How to Turn On the Alarm Should It Persist
Start the Engine
Starting the engine will stop the alarm as it interrupts the signal. If the alarm doesn’t stop immediately, you should hold the key in place for about 30 seconds to let the security system detect that you have the right key. However, this is a temporary solution, and the alarm may go off soon after shutting down the engine.
If the car key is push-button keyless ignition, the car may not recognize the sensor in the key if the battery is flat, so you may have to replace it or use the spare key to start the car.
Lock and Unlock Using the Key Fob
Using the key fob to unlock and lock the car will help the car’s security system find the proper signal and turn off the alarm. You should try unlocking the door using the physical key if it doesn’t work on the buttons.
Unplug the Fuse
The alarm system has a fuse that prevents excessive current flow. You can locate it in the car’s fuse box in the passenger compartment or under the steering wheel. It’d be best to unplug it if the alarm doesn’t stop after trying the first two methods. Alternatively, you can manually turn off the alarm, especially if it’s an aftermarket one.
Disconnect the Battery
Disconnecting the battery should be your last attempt if the alarm persists. Doing so cuts power from the control unit to the alarm system and shuts down the alarm. In most cases, this signals a serious underlying problem. Therefore, you should take the car to a mechanic.
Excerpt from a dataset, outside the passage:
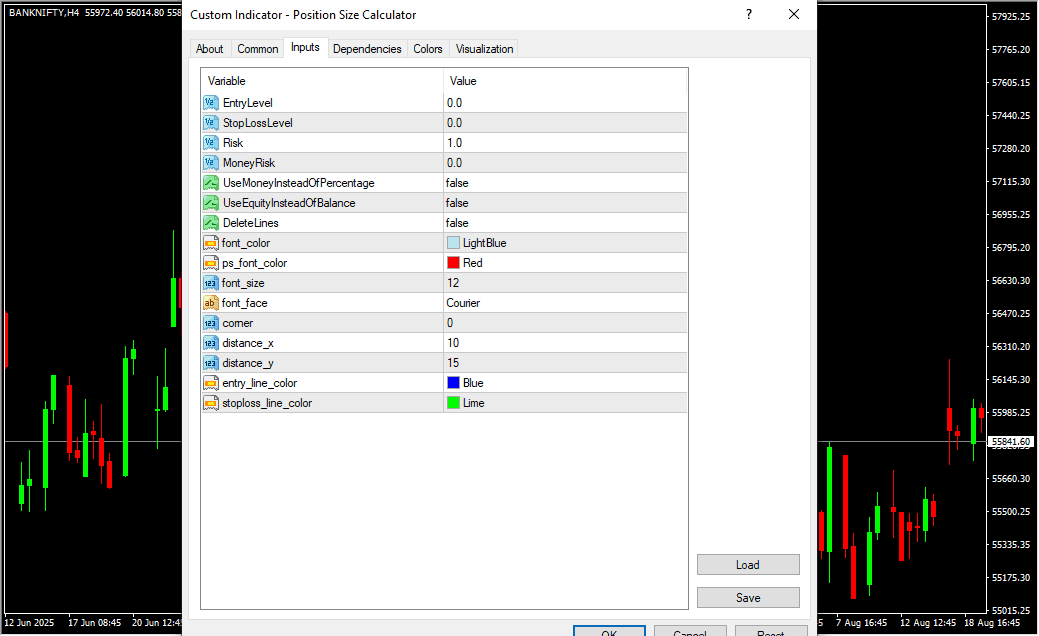Switch to the Dependencies tab
Viewport: 1039px width, 636px height.
pos(367,49)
An alarm suddenly going off out of nowhere can be annoying and embarrassing. Fortunately, the problem can usually be fixed quickly, as discussed here.
Some of these problems are common in newer car models, but they shouldn’t worry you too much, as shutting the car alarm off usually requires very little car mechanical knowledge. However, it’d be best to take the vehicle to your nearest auto shop for a professional diagnostic test and repair if you aren’t sure of the problem.